Biafra attracted a large amount of international attention from mid-1968, when images of starving Biafran children began to appear in the international press. Biafran propaganda compared Igbo to Jews and the blockade of Biafra to the Holocaust. Initially, international public opinion was sympathetic to Biafran claims, but shifted after the United Kingdom sent a fact finding mission to Nigeria that reported that genocide was not occurring. Some scholars have criticized the fact finding mission for not properly investigating the genocide claims. The mission only investigated where Nigeria allowed them to investigate. Additionally, the mission dismissed rape by Nigerian soldiers as “enforced marriage”. Some historians argue that the lack of accountability for the blockade and targeting of humanitarian workers enabled future weaponized famines, including the blockade of Gaza.

The U.N. Convention specifies that Genocide can be “in part or in whole”. Some scholars, such as Robert Melson, argue that there should be a distinction between partial genocide and total genocide. As a result, Melson chose to characterize Biafra as a “partial genocide” or a “genocidal massacre” rather than a whole genocide.

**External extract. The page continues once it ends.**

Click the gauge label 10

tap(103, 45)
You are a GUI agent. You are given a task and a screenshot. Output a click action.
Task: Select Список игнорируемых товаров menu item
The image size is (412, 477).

The largest organization in the United States that formed in reaction to the Biafra war was the American Committee to Keep Biafra Alive. In West Germany the war resulted in an unprecedented mobilization and the amount of money raised, 70 million marks, exceeded that previously raised for any humanitarian cause. Some relief organizations, including the ICRC, only operated with the permission of both belligerents, limiting relief efforts.

Relief efforts were cut off in June 1969 when a Swedish Red Cross plane was shot down by Nigerian government forces.

==Legacy==
Soon after the civil war ended in 1970, it was largely forgotten outside Nigeria and not much about it was mentioned in the field of genocide studies. The ICRC recognized that the failure of its relief effort was due in part to the blockade law endorsed by the Western powers, and increased its efforts to secure stronger legal protections for civilians. According to the 1977 Protocol II, "objects indispensable to the survival of the civilian population" are protected and attacks against them are prohibited.

In Nigeria, the blockade and its casualties were ignored in official commemorations and school curricula. In 2021, President of Nigeria Muhammadu Buhari made tweets alluding to the war, which were deleted for promoting violence; subsequently, Twitter was banned in Nigeria.

Cohort studies suggest that the famine had long-term health impacts on survivors. Specifically, research indicates that early-life exposure to famine is associated with a significantly increased risk of hypertension in adulthood. Sex-based differences were observed in the risk profiles: the risk of hypertension was highest among females.